= What the task asks =
Each line of the data below that includes the string "agent" must be copied.

= Source records =
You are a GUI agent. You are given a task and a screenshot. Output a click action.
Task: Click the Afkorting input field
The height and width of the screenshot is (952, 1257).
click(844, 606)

...

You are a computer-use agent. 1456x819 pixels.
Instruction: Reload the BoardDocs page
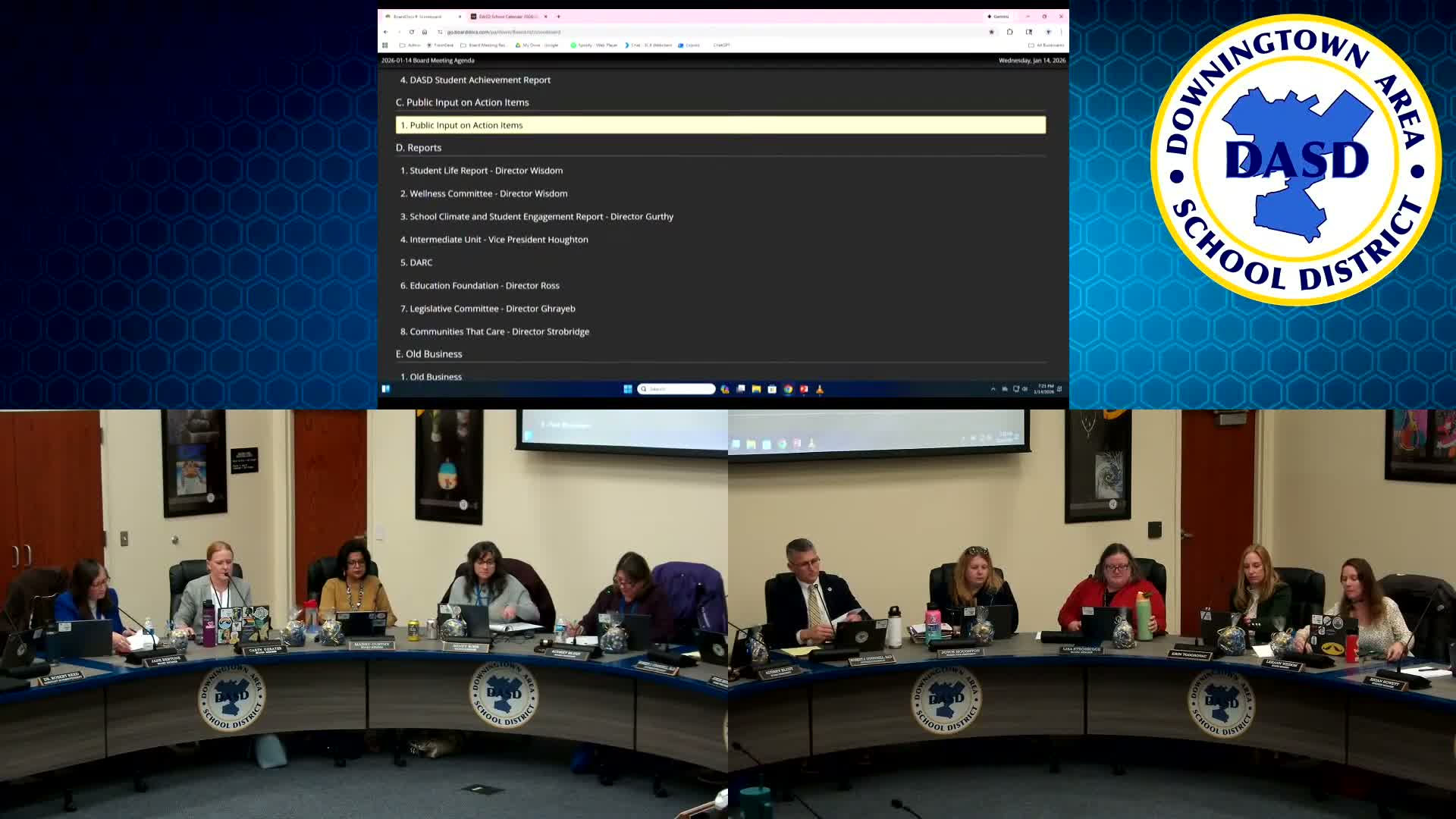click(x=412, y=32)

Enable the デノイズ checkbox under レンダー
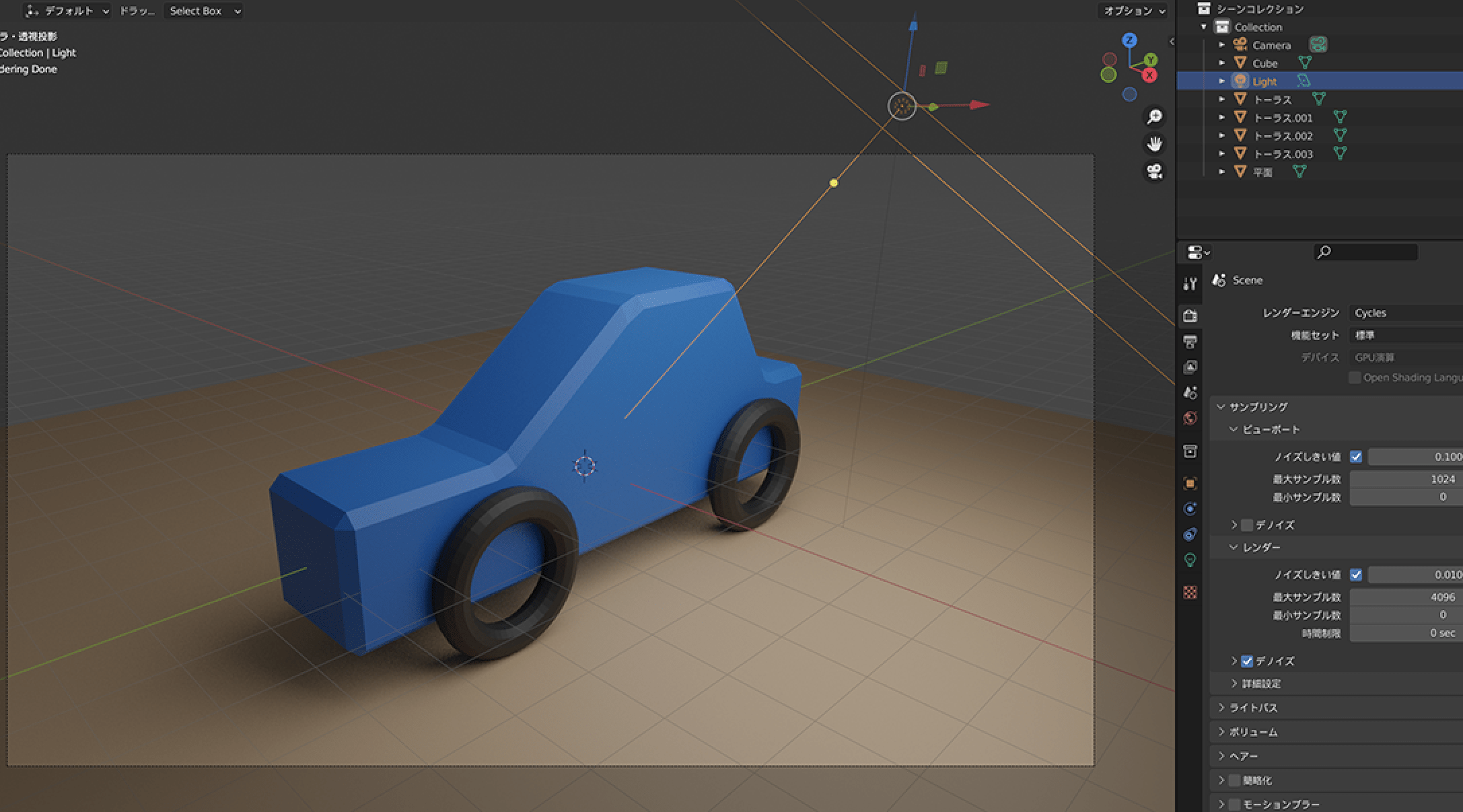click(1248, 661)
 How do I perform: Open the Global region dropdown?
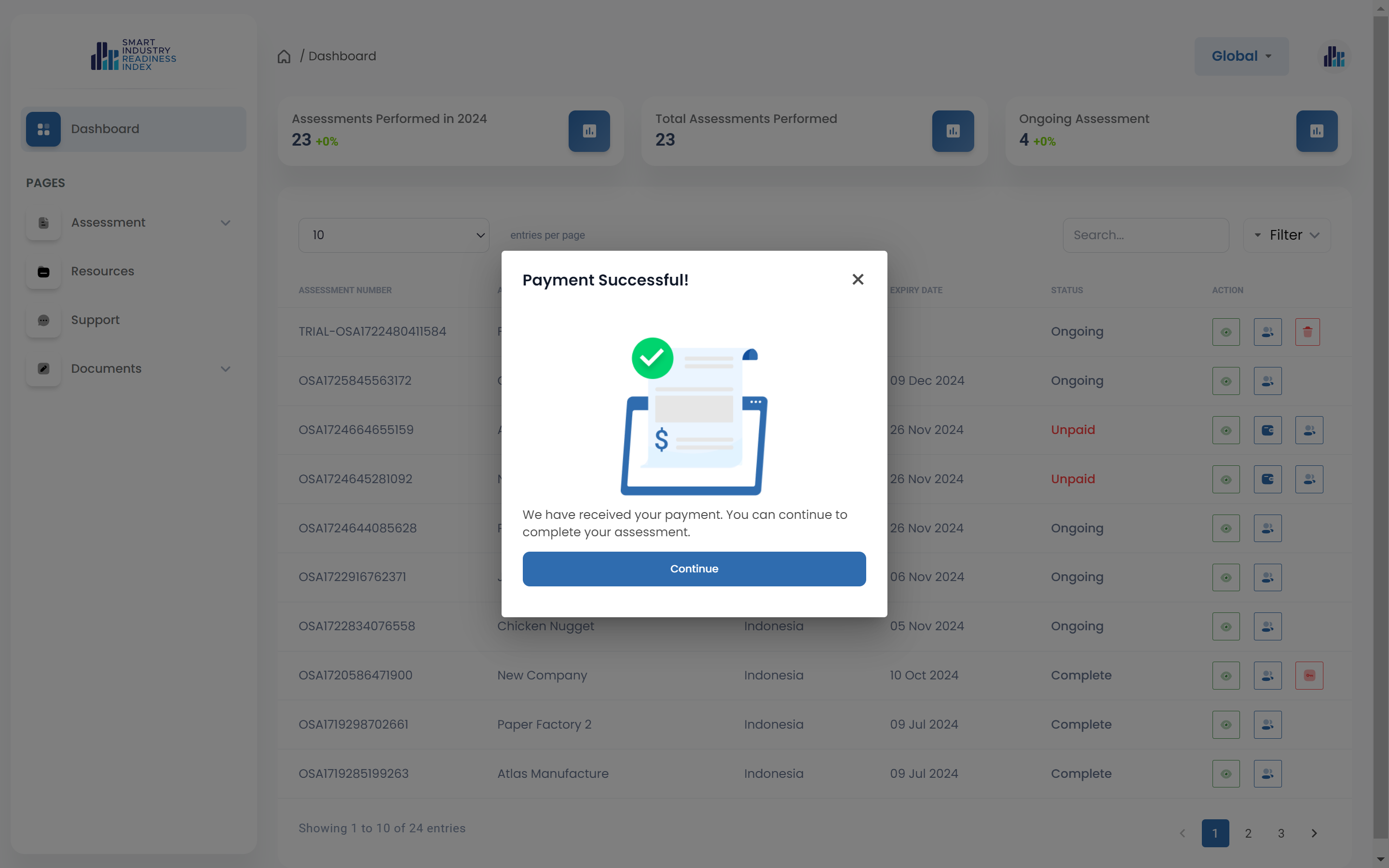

---

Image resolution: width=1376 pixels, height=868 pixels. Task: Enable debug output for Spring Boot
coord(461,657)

= Exercise solution =
You are a GUI agent. You are given a task and a screenshot. Output a click action.
You are a computer-use agent. 1456x819 pixels.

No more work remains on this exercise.